Profile

Craig Wright

Henry L & Lucy G Moses Professor of Music

Bio

Studied piano and music history at the Eastman School of Music (1962-1966) and went on to earn an M.A. and Ph.D. in musicology at Harvard (1966-1972). While at Harvard he attended numerous Red Sox games, played chess with pianist Robert Levin (still a close friend), and, as a teaching assistant, taught composer John Adams—all survived the experience. After a pleasant year teaching at the University of Kentucky in Lexington (1972-1973), Wright moved to Yale, serving as chair of the Department of Music from 1986-1992 and becoming the Henry L. and Lucy G. Moses Professor of Music in 2006. At the undergraduate level he teaches a basic music appreciation course (one of Yale’s largest) and the music history course required of majors in Medieval and Renaissance music. His music appreciation course, “Listening to Music” is currently the fourth most popular online course in China. At Yale, Wright has also developed an interdisciplinary course, “Exploring the Nature of Genius,” which has attracted a strong following in Yale’s Humanities program. Recently, he has turned his professional research away from early music to Mozart and the concept of genius.

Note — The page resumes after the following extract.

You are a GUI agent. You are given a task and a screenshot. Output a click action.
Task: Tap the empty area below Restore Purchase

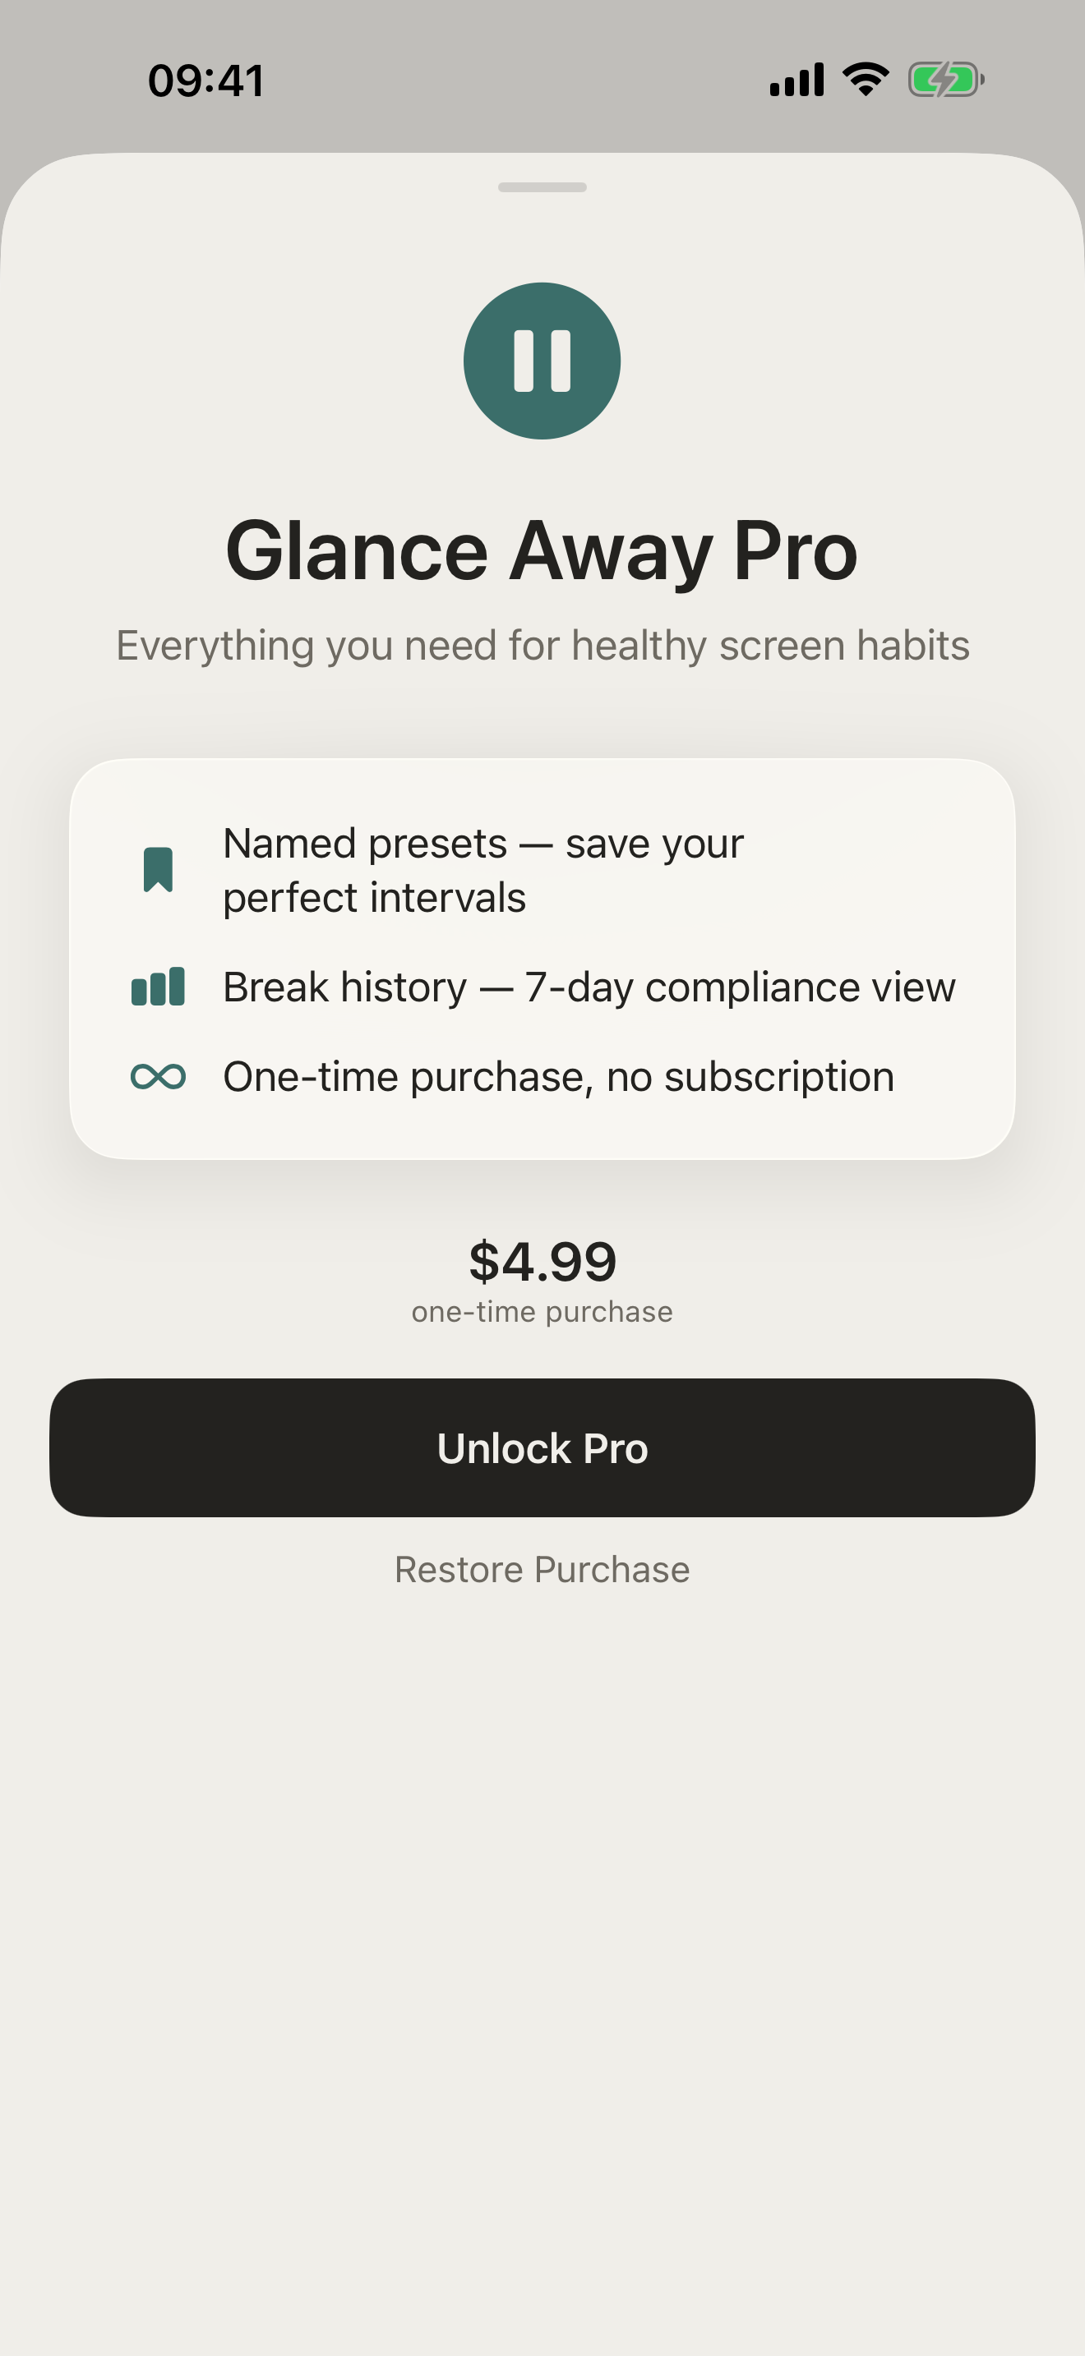tap(543, 1966)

Wright’s writing in music history began with a rigorously primary-source approach—the first-hand study in situ of the music manuscripts and archival documents of Western Europe as they pertain to early music. In the course of time he has expanded his view to a broadly interdisciplinary one, as the title of his most recent book suggests: The Maze and the Warrior: Symbols in Architecture, Theology and Music. His interests have also extended chronologically, and his publications now range from studies of the music of Leoninus (died ca. 1200) to Bach. He is one of the few individuals to be awarded the Dent medal (RMA), the Einstein prize (AMS), and the Kinkeldey award (AMS). He also has been the recipient of a Guggenheim Fellowship and an NEH Fellowship. In 2004 Wright was awarded the honorary degree Doctor of Humane Letters from the University of Chicago, and in 2010 he was elected to membership in the American Academy of Arts and Sciences.